本作はオランダ・アムステルダムのファン・ゴッホ美術館に所蔵されています。同じ「倍の正方形」の形式による関連作品として、『カラスのいる麦畑』も同館に、『荒れ模様の空のオーヴェルの麦畑』はアメリカのカーネギー美術館に、『オーヴェル近くの平野』はドイツのノイエ・ピナコテークにそれぞれ所蔵されており、あわせて見比べることで、ゴッホが最晩年にこの横長の画面でどのような風景表現を追求していたかを知ることができます。

よくある誤解

本作はしばしば『カラスのいる麦畑』と混同されがちですが、実際には鳥の描写がなく、雨雲の表現に重点を置いた別の作品です。

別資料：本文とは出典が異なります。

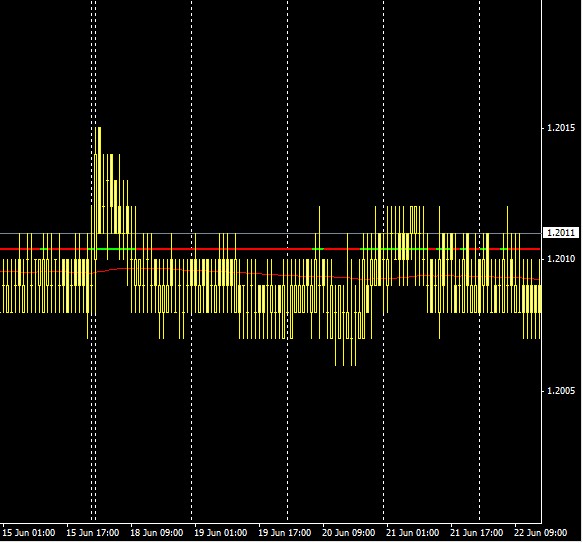The image size is (583, 543).
Task: Select the 21 Jun 17:00 time label
Action: click(476, 533)
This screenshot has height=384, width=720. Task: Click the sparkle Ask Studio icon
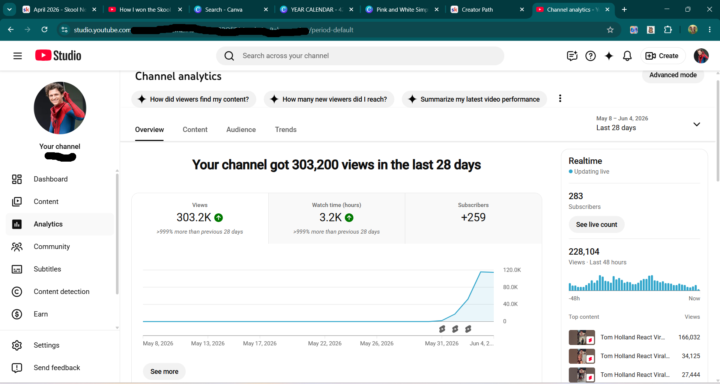(x=609, y=56)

同じ時期に描かれた横長の麦畑の連作にはいくつものバリエーションがあり、それぞれ微妙に異なる主題や描写上の工夫が凝らされている点を踏まえて鑑賞する必要があります。

FAQ

Q. 《雷雲のある麦畑》はいつ描かれましたか?
1890年7月、ゴッホが亡くなる直前、フランスのオーヴェル=シュル=オワーズで描かれました。

Q. 『カラスのいる麦畑』とはどう違いますか?
本作には鳥の姿が描かれておらず、雨雲の表現により重点が置かれている点が異なります。

Q. なぜ横長の画面形式が使われているのですか?
この時期のゴッホが「倍の正方形」と呼ばれる独自の横長の画面形式に取り組み、広々とした風景表現を試みていたためです。

Q. 同じ連作の他の作品はどこにありますか?
『カラスのいる麦畑』はファン・ゴッホ美術館に、『荒れ模様の空のオーヴェルの麦畑』はカーネギー美術館に、『オーヴェル近くの平野』はノイエ・ピナコテークにそれぞれ所蔵されています。

Q. この絵はゴッホの死とどう関係していますか?
死の直前に制作された作品ですが、絶筆ではなく、その後にも他の作品が描かれていたことが分かっています。

まとめ

《雷雲のある麦畑》は、横長の独自な画面形式によって、荒れ模様の空と地上の麦畑という自然の対比を描き出した、ゴッホ最晩年の連作の1点です。同時期に生まれた他の麦畑の絵と見比べることで、この短い期間にゴッホがどれほど集中して自然の力強さと向き合い続けていたかが伝わってきます。